The Rev. Gary Teske, pastor, Trinity Lutheran Church, 1245 N.H.:

I don't see that it is any more impolite to ask a new acquaintance about his or her faith than it is to ask someone about his or her family, job, hobbies or other aspects of that person's life, as long as you are honestly asking for the sake of listening to and learning about the faith of the new acquaintance and not just setting the person up to hear about your faith.

My experience is that when a new acquaintance asks me about my faith, quite often the real agenda is to raise the subject so they can tell me all about their faith, and on occasion, point out what is wrong with my faith. I think it is rude to ask a question that is not sincerely seeking information from a new acquaintance, but is rather a ploy to allow for you to give uninvited information to the person, or, in other words, to proselytize.

If you are genuinely interested in the faith of a new acquaintance, go ahead and ask, but then also be prepared to listen. If you really just want to tell the person about your own faith, just be honest and take the risk of being offensive and tell them what you believe.

Otherwise, wait for the new acquaintance to ask about your faith, or hobbies, or politics and hope that it is an honest question and he or she is going to listen to you.

- Send e-mail to Gary Teske at gteske@tlclawrence.org.

Sharing beliefs is part of Jesus' teaching

The Rev. Tom Brady, senior pastor, First United Methodist Church, 946 Vt. and 867 Highway 40:

Faith is a very personal subject for many people. Some people keep their beliefs to themselves as a private matter. These persons might be offended if a new acquaintance probed too deep early on in the relationship.

However, Jesus taught his disciples to go out into the world to share their beliefs and to talk to others about what they believe. In the church, we call this discipleship and evangelism. The "early church" began as a movement in which people would share their experiences in faith, make new acquaintances and encourage other people to become believers.

There is a great story in Chapter 8 of the Book of Acts about how Philip meets a complete stranger, helps him to understand the Scriptures, proclaims the good news of Jesus and leads this stranger to baptism. The stranger that Philip met "went on his way rejoicing." Great things happen when we are willing to talk to other people about our faith and their faith.

Personally, I find it interesting to talk to people of faith from other denominations and other beliefs outside Christianity. There is so much that we can learn from those who have a faith different than our own. If we approach these conversations with courtesy, respect of differences and the willingness to listen, there will be a great opportunity for personal growth from both sides.

- Send e-mail to Tom Brady at tom@fumclawrence.org.

Comments

DaveR 7 years, 8 months ago

A question for the Rev.
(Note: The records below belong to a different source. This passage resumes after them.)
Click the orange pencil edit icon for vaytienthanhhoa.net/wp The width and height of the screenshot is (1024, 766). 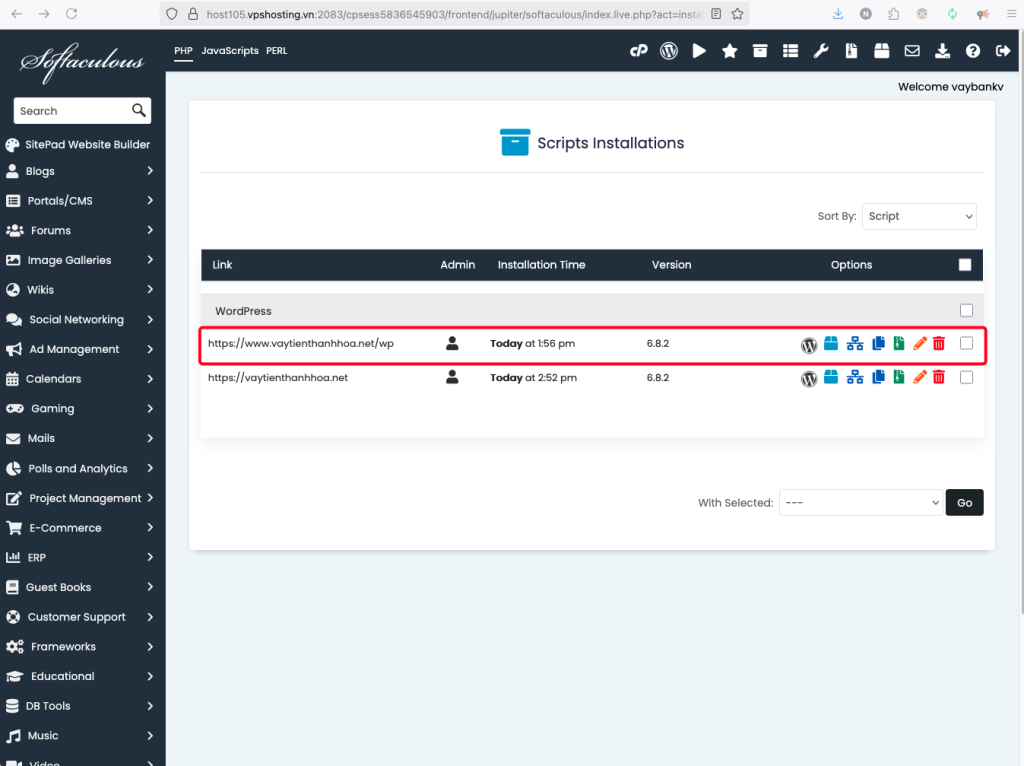pos(920,344)
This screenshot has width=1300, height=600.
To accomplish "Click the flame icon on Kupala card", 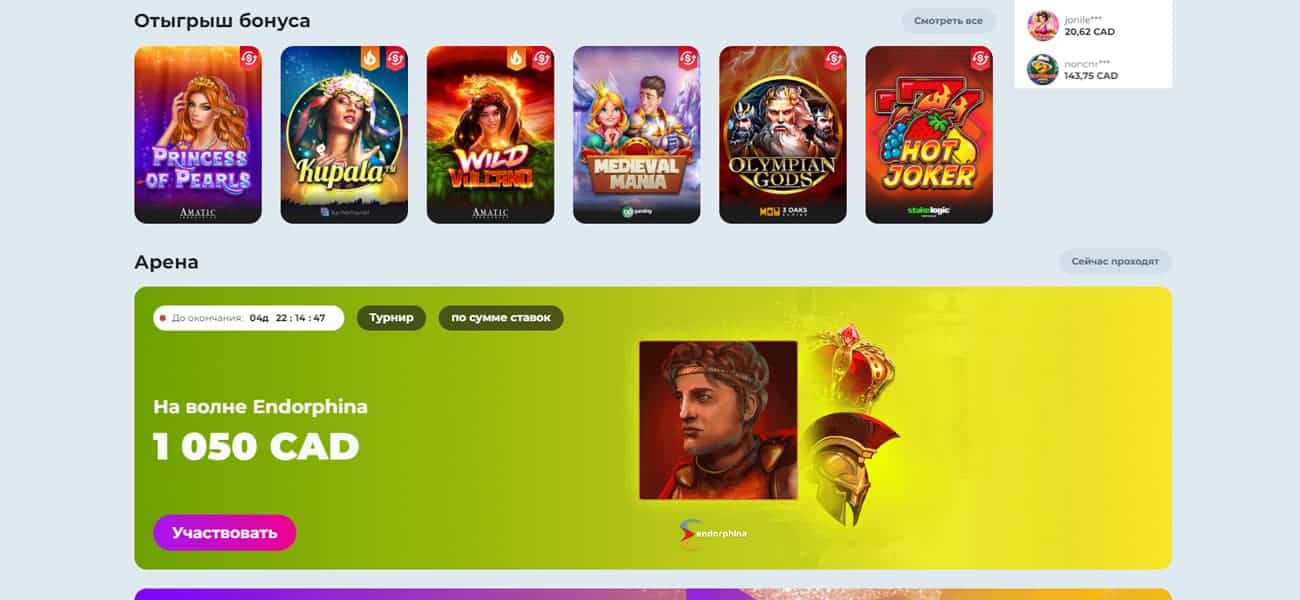I will pyautogui.click(x=371, y=58).
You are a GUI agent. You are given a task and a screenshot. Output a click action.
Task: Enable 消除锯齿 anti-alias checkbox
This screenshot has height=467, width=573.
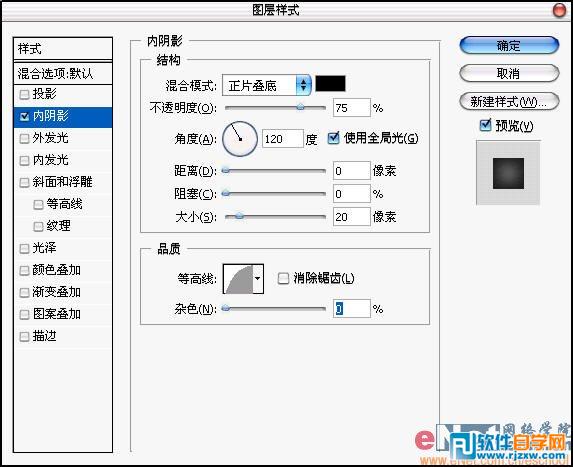tap(283, 278)
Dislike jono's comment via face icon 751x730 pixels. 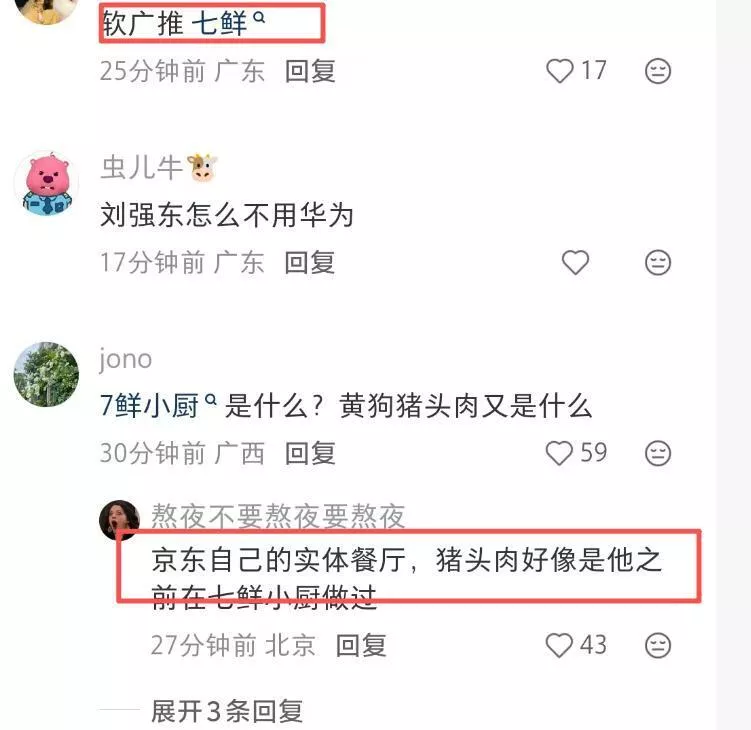pyautogui.click(x=658, y=454)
Brady:

What was the most significant thing you have learned from a member of another faith, and how did that change your life, or bring you closer to your God?

Sigmund 7 years, 8 months ago

It's not impolite to ask if you won't be offended by "None of your damn business."

Newell_Post 7 years, 8 months ago

I used to live in the hard-core Bible-belt, and it was a very common question..... at work. Yuck. Of course, what they wanted to hear is which Baptist church you tithed to: Southern? Primitive? Full-gospel? The Lutheran minister above would have been regarded with suspicion, but the Methodist only with slight pity. A Presbyterian was sketchy and a Congregationalist was beyond the pale. Anti-Semitism was the order of the day.

If you want to volunteer something about your own religion that might be interesting or meaningful to others, that is borderline. But to interrogate a new acquaintance about his or her religion is the height of incivility. "Don't do it" is the best rule. Certainly don't do it unless you are open minded enough to accept and embrace any reply.

greenatheist 7 years, 8 months ago

Yes, of COURSE it's impolite to ask someone about their faith. Rev. Teske's beliefs aside, sharing things about your family or job rarely if ever will trigger a negative reaction, unless you admit that your father is Osama bin Laden or that you work for the mafia, perhaps. Unlike family and job, which most people share as a bonding connection, faith is usually something that divides people. Maybe in the heart of the Bible Belt, there's a good chance that the answer you get will be some Christian denomination. But in the rest of the world, there are many faiths (and non-faiths) which are so perceived by others as negative - Muslim, atheist, Scientologist come to mind, although Catholic and Jew have also been subject to criticism, not to mention Hindu, Rastafarian, Voodoo, Wiccan, and any host of others - that it overshadows the perception of the person. It's quite awkward at best to put someone on the spot to admit something like that about themselves if they don't feel you're safe to share that with. Would Rev. Brady be impressed and admiring for a Hare Krishna to witness to him at the airport? These two ministers seem to be a bit myopic when it comes to putting themselves in other's shoes.